[Data records]
************
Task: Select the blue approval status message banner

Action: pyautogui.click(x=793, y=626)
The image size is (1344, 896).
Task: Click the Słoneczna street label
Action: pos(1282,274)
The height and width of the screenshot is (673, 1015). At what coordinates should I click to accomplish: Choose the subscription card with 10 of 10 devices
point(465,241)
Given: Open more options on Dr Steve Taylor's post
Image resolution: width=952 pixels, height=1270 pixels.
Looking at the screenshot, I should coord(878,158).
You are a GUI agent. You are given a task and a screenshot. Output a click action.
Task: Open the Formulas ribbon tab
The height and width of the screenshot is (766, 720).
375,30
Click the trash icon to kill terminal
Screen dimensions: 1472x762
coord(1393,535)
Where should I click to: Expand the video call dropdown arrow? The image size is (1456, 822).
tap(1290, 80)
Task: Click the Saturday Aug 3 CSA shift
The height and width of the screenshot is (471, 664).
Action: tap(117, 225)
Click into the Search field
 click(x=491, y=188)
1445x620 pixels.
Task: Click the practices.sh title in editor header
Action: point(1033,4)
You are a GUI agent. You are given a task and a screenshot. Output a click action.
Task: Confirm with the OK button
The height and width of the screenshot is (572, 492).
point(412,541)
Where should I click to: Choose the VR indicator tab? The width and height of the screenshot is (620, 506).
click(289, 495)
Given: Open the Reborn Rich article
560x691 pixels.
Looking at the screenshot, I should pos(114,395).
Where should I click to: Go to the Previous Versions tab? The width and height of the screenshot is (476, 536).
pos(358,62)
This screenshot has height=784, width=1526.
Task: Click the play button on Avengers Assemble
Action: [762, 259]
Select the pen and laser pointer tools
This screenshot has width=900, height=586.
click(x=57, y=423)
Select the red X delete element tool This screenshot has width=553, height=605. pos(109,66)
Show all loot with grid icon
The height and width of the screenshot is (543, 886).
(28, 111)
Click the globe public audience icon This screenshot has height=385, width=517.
************
### Problem to work on
Repeat all of the records above exactly as written.

### Your response
Task: Select the blue approval status message banner

Action: pyautogui.click(x=793, y=626)
The image size is (1344, 896).
Task: Click the Słoneczna street label
Action: pos(1282,274)
The height and width of the screenshot is (673, 1015). At what coordinates should I click to accomplish: Choose the subscription card with 10 of 10 devices
point(465,241)
Given: Open more options on Dr Steve Taylor's post
Image resolution: width=952 pixels, height=1270 pixels.
Looking at the screenshot, I should coord(878,158).
You are a GUI agent. You are given a task and a screenshot. Output a click action.
Task: Open the Formulas ribbon tab
The height and width of the screenshot is (766, 720).
375,30
Click the trash icon to kill terminal
Screen dimensions: 1472x762
coord(1393,535)
Where should I click to: Expand the video call dropdown arrow? The image size is (1456, 822).
tap(1290, 80)
Task: Click the Saturday Aug 3 CSA shift
The height and width of the screenshot is (471, 664).
Action: tap(117, 225)
Click into the Search field
 click(x=491, y=188)
1445x620 pixels.
Task: Click the practices.sh title in editor header
Action: point(1033,4)
You are a GUI agent. You are given a task and a screenshot. Output a click action.
Task: Confirm with the OK button
The height and width of the screenshot is (572, 492).
point(412,541)
Where should I click to: Choose the VR indicator tab? The width and height of the screenshot is (620, 506).
click(289, 495)
Given: Open the Reborn Rich article
560x691 pixels.
Looking at the screenshot, I should pos(114,395).
Where should I click to: Go to the Previous Versions tab? The width and height of the screenshot is (476, 536).
pos(358,62)
This screenshot has height=784, width=1526.
Task: Click the play button on Avengers Assemble
Action: [762, 259]
Select the pen and laser pointer tools
This screenshot has width=900, height=586.
click(x=57, y=423)
Select the red X delete element tool This screenshot has width=553, height=605. pos(109,66)
Show all loot with grid icon
The height and width of the screenshot is (543, 886).
(28, 111)
Click the globe public audience icon This screenshot has height=385, width=517.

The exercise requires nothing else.